Advanced methods of diagnosis,
treatment and prophylactics

European Academy of Natural Sciences, Hanover

European Scientific Society, Hanover

Berliner Medizinischen Gesellschaft, Berlin

V.N. Smirnov
S.T. Turmakhanov
M.M. Saadulayeva
M.G. Abbasov
A.Y. Malyshev
V.G. Lapeeva
M.A. Popova
THE CHOICE OF SCALE EVALUATION FOR DEFINING THE SEVERITY LEVEL IN POLYTRAUMA
Department of surgery, Institute of Medical Education, Yaroslav-the-Wise Novgorod State University, Velikiy Novgorod, Russia

The problem of polytrauma diagnostics and treatment stays one of the most topical in the surgery of injuries. The number and severity of polytraumas are both consistently increasing. The lethality in such patients reaches 35-47%. The objectification of trauma severity, that would be based both on severity of damage and condition, is necessary for building diagnostic and therapeutic algorithm in polytrauma. In USA and some European countries, AIS scale is used for isolated traumas and IIS index is used for concomitant injuries; in Germany Hanover’s code for polytraumas PTS is successfully used for evaluating the trauma severity; in Russia -Tzibin’s grade rating and BFS system: BFS(MT) for mechanical traumas and BS(BW) fro ballistic wounds.

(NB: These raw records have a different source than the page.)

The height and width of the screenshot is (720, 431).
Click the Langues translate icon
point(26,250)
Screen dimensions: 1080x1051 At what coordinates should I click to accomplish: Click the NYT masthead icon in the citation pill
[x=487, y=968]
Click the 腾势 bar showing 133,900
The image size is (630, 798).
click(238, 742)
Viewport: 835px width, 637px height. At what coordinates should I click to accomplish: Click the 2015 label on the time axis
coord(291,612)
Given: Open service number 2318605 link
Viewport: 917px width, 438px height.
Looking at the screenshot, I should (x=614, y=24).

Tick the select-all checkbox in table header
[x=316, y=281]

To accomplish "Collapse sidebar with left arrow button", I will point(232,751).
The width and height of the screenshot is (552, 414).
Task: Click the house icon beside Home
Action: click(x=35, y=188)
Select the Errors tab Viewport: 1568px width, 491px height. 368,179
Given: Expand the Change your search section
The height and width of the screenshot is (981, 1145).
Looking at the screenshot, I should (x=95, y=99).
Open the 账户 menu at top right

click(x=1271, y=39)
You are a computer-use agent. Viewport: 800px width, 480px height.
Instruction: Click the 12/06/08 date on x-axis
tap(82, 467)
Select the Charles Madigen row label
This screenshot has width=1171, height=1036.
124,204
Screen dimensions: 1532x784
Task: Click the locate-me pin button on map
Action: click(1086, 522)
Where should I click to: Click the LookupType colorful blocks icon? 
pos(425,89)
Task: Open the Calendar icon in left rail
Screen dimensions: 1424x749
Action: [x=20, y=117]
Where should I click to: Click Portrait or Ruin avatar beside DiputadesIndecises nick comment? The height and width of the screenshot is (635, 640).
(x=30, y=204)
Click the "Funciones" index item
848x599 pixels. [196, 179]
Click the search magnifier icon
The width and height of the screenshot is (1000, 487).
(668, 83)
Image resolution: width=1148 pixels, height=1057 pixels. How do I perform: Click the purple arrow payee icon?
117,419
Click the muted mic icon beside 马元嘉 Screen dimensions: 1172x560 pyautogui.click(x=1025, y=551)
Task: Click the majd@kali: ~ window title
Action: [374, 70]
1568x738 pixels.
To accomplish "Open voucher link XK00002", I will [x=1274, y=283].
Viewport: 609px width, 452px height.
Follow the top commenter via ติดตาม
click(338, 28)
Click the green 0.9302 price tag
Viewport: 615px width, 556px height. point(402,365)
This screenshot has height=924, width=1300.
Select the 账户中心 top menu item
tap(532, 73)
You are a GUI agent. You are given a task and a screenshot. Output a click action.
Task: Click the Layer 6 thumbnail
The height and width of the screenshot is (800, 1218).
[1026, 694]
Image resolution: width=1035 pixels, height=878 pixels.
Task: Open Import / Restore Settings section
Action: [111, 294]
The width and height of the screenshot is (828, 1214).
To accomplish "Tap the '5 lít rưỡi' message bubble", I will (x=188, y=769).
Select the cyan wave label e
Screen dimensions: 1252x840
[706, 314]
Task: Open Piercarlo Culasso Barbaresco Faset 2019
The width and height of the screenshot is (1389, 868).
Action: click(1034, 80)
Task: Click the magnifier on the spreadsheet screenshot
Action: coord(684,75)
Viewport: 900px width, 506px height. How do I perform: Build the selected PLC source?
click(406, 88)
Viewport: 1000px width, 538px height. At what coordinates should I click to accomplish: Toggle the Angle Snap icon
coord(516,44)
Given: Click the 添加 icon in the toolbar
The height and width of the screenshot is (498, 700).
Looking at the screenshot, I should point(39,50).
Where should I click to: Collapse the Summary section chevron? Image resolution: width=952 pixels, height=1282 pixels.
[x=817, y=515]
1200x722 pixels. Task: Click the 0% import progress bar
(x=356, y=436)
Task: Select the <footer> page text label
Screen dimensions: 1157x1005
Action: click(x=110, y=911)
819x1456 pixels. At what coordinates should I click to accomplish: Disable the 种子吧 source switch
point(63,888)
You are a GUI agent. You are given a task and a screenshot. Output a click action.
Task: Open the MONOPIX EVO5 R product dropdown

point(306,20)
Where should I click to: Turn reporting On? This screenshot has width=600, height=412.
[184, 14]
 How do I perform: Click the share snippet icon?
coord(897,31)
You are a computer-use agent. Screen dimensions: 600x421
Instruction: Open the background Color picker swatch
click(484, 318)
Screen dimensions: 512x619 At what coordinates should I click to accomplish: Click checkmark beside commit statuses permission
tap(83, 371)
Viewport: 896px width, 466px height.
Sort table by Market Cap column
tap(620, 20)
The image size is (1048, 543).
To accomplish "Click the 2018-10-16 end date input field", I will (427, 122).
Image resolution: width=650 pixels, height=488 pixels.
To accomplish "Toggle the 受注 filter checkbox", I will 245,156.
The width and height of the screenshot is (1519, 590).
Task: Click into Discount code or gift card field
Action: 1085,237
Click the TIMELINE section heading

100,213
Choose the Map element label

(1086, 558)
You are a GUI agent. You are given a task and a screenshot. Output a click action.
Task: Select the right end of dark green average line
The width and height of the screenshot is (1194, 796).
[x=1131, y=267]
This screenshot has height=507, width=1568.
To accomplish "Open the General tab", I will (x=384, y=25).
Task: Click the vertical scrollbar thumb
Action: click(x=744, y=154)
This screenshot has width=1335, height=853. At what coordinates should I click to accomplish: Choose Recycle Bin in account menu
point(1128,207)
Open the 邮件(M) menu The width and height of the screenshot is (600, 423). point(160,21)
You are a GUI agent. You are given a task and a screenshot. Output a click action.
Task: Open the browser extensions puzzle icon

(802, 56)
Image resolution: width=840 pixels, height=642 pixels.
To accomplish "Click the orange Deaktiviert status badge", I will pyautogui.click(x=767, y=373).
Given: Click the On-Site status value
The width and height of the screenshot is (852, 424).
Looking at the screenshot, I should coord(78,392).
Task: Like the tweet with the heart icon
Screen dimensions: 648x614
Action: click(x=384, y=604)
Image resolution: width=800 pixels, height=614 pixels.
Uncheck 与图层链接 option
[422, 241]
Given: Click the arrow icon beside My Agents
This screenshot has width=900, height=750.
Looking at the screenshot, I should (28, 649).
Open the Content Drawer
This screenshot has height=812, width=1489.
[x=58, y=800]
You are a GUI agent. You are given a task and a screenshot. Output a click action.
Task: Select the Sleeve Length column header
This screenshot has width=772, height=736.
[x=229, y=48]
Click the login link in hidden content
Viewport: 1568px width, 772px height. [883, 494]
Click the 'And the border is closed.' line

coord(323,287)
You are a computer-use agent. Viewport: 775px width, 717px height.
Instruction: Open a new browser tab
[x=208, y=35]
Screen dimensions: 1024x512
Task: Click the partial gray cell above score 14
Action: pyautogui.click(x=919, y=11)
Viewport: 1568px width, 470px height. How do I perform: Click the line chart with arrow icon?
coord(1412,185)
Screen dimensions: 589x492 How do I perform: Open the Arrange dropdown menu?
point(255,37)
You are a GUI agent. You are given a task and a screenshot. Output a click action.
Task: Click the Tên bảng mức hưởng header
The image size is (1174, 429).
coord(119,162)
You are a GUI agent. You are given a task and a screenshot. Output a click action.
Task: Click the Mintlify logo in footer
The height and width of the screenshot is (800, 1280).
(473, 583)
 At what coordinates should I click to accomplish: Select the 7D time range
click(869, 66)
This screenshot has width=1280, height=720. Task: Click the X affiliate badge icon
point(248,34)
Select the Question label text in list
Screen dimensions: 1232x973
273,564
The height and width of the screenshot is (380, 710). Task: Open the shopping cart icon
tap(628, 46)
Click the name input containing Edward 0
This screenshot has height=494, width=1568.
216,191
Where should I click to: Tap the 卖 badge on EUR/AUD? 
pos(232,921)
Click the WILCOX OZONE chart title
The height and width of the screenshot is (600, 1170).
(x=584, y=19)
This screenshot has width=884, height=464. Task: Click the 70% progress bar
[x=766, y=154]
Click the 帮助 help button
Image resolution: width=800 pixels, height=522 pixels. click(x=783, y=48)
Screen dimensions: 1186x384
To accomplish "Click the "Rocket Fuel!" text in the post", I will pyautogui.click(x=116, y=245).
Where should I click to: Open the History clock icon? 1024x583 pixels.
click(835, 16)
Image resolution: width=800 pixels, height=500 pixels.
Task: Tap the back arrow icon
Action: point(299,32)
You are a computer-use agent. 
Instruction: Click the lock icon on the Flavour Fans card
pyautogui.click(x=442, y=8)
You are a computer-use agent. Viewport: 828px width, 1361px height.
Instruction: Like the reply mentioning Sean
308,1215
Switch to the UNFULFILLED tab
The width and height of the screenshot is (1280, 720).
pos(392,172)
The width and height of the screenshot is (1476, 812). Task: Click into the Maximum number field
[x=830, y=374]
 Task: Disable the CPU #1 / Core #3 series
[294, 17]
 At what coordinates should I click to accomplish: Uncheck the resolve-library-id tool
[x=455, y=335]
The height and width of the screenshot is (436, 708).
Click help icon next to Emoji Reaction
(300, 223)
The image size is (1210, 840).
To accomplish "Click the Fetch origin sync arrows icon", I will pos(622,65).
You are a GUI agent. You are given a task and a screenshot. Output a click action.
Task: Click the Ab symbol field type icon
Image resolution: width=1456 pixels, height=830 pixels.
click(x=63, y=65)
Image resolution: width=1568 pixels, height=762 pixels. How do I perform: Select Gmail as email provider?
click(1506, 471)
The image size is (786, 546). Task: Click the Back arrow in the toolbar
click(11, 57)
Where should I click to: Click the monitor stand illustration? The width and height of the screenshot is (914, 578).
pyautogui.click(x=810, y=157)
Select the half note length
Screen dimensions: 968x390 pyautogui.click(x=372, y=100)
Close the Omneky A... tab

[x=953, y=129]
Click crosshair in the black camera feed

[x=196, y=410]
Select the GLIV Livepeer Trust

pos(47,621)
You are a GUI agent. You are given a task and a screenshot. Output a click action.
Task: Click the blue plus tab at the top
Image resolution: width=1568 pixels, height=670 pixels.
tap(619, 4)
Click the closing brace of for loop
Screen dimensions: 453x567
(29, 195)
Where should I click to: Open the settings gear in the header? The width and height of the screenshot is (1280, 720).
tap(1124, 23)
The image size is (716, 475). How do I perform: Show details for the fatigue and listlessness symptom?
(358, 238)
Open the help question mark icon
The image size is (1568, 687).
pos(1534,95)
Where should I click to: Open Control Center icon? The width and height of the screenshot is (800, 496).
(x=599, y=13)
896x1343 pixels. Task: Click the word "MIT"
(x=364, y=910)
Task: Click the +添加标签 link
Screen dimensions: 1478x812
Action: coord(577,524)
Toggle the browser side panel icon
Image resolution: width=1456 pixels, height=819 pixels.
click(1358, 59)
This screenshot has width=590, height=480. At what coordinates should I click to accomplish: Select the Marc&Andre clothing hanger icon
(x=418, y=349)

Special place in the problem of polytrauma is held by objective severity rating of patients’ condition, both when diagnosing and intensive care performing, as well as diagnosing polyorganic disfunction and complications.

Currently APACHE II scale and SAPS II, SOFA, MODS are of great popularity in USA and european countries. They are also applied in our country for monitoring, and diagnosing polyorganic disfunction, as well as sepsis. It is important to say, that APACHE II scale is very cumbersome, claims to be universal and is rarely used to the fullest extent, SOFA and MODS indexes solve small problems on revealing polyorganic disfunction in separate systems. We think that scale BFS is most sufficient scale for defining trauma severity in today condition of Russian healthcare. These scales were developed in the Department of Battle-Field surgery Military-Medical Academy. The grading is performed by giving severity level to every concrete injury. As the result, every scale point is actually converted severity index, acquired from adding products of lethality, permanent invalidization, and long loss of earning capacity numbers. Quantitative grading of condition severity is performed with using 2 BFS scales – one of them is used to evaluate the patient’s condition at the moment of intake into medical unit, and the other one is used for evaluating the condition during the treatment process. These 2 scales include 12 and 16 symptoms respectively, and are graded with the universal method fro 1 to 9. These symptoms, while being highly informative, also very simple in analyzing, and are accessible to use in any medical institutions both of peacetime and war-time. When evaluating condition severity, the symptoms listed in scales are observed, each of them is measured in points, after that points are summed - acquired index is quantitative characteristic of the condition at the moment of observation. According to BFS scale condition severity is divided on 3 levels – compensated, subcompensated, decompensated. For each severity level different types of operations are applied. Compensated condition is best for all types of operations. However in polytraumas the compensation of patient’s condition comes only in the 4th period of traumatic disease, at the same time basic surgical problems should be resolved in the 1st and 2nd period. - otherwise patients with polytrauma will not survive up to 4th period. That’s why all urgent and intermediary operations are performed against the background of subcompensated condition. When in decompensated condition, only immediate operations are performed, in order to eliminate the reasons of decompensation.

Thus, we think, that using the scales that were developed in the Department of Battle-Field surgery Military-Medical Academy is most rational in urgent surgery.